The MFRR responded to previous revelations in December 2024 which showed how products made by Israeli company Cellebrite were being used by Serbian authorities to extract data from the phones of journalists and activists. Following Amnesty’s report, Cellebrite revoked its licence to the Serbian authorities. The revelations by Amnesty also documented how domestically-developed spyware, “NoviSpy”, had been developed to infect Android devices and capture confidential information and upload it to a government-controlled server.
The new revelations offer yet more damning evidence of the flagrant abuse of NSO’s technology by its clients. NSO claims its products are “sold exclusively to verified government users” such as state law enforcement and intelligence authorities, meaning its use in Serbia would be limited to state agencies.
Given the fresh abuses, our organisations firstly call on all Serbian intelligence authorities, police bodies, the Ministry of Interior, and the government to immediately provide transparent information about cyber-surveillance capabilities at their disposal and their use against journalists, as well as information about all ongoing contracts with private surveillance firms, any of which would violate the country’s laws.

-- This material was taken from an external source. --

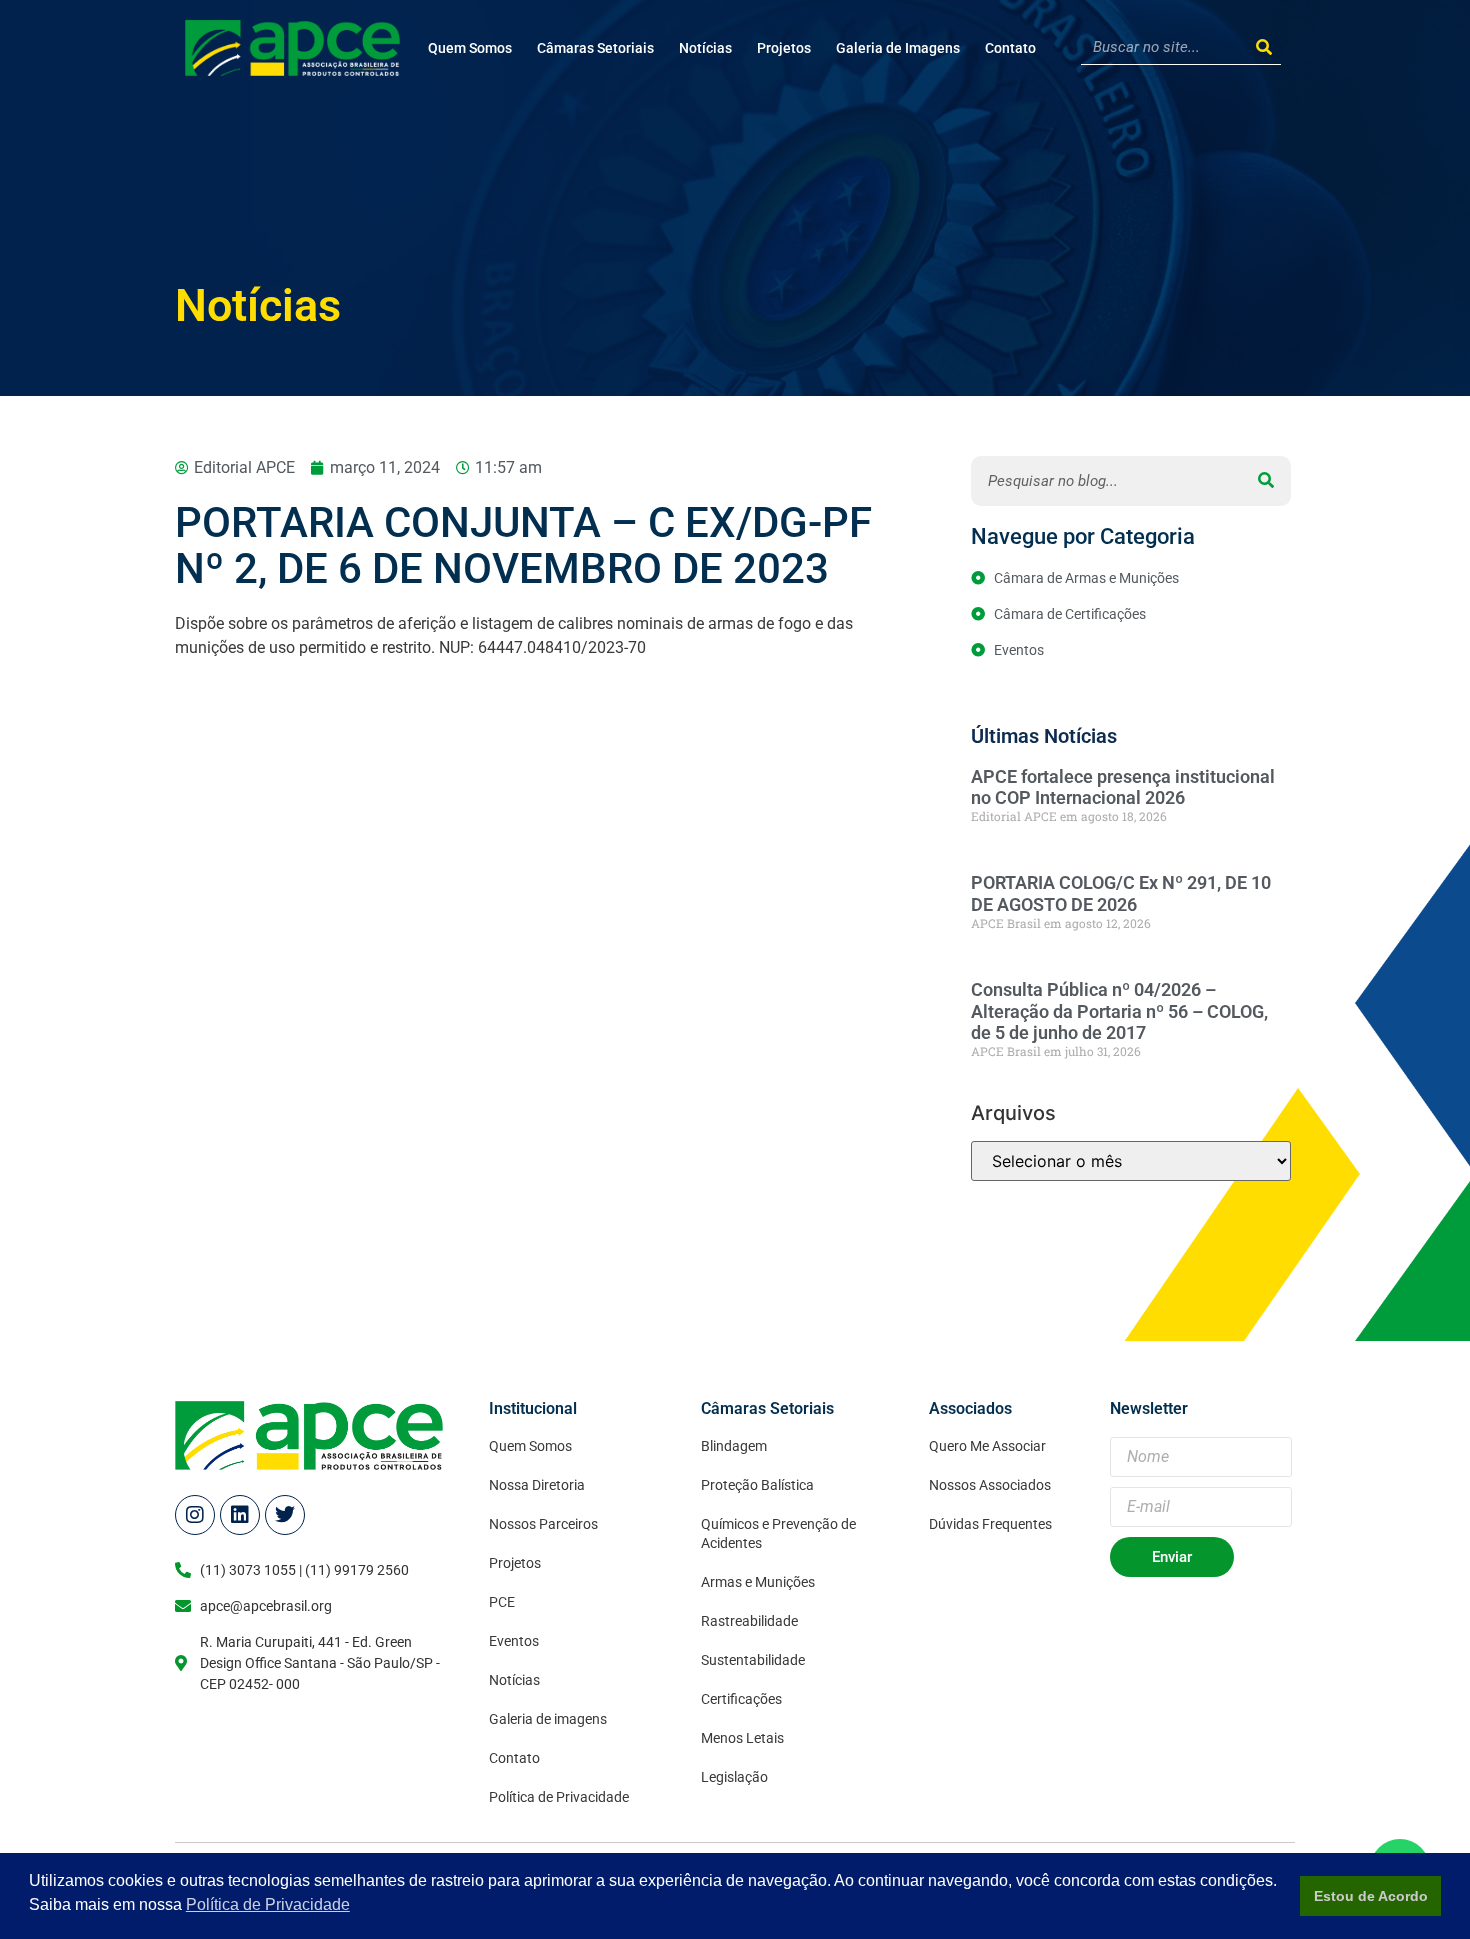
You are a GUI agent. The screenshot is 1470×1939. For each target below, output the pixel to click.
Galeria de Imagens (898, 48)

Secondly, considering the growing body of evidence of Pegasus use by Serbian authorities, our groups demand that NSO Group launch an immediate internal review of any existing contracts with Serbian authorities, consider the repeated breaches of its terms of use, and swiftly revoke any existing contracts, as well as urgently review its safeguards procedures for abuse of its products by authoritarian states.
Thirdly, we urge the European Union to strongly condemn the targeting of journalists from BIRN Serbia, and to request urgent answers from Serbian government and law enforcement authorities about repeated abuses of spyware technology. More widely, the EU must take far stronger action to address spyware use against journalists and the rapidly deteriorating media freedom situation in Serbia, which has now reached its most worrying point in decades, in clear violation of fundamental democratic values required for EU accession.
Our organisations stand by BIRN Serbia, its journalists, and their important investigative work. We will continue to closely monitor, document and respond to all attacks on press freedom and journalists in Serbia, and will make spyware a central topic of investigation during the MFRR’s upcoming emergency visit to the country on April 7-9. During this trip we will gather information about other potentially unreported spyware attacks and work with partner organisations to investigate them.
This statement was coordinated by the Media Freedom Rapid Response (MFRR), a Europe-wide mechanism which tracks, monitors and responds to violations of press and media freedom in EU Member States and Candidate Countries.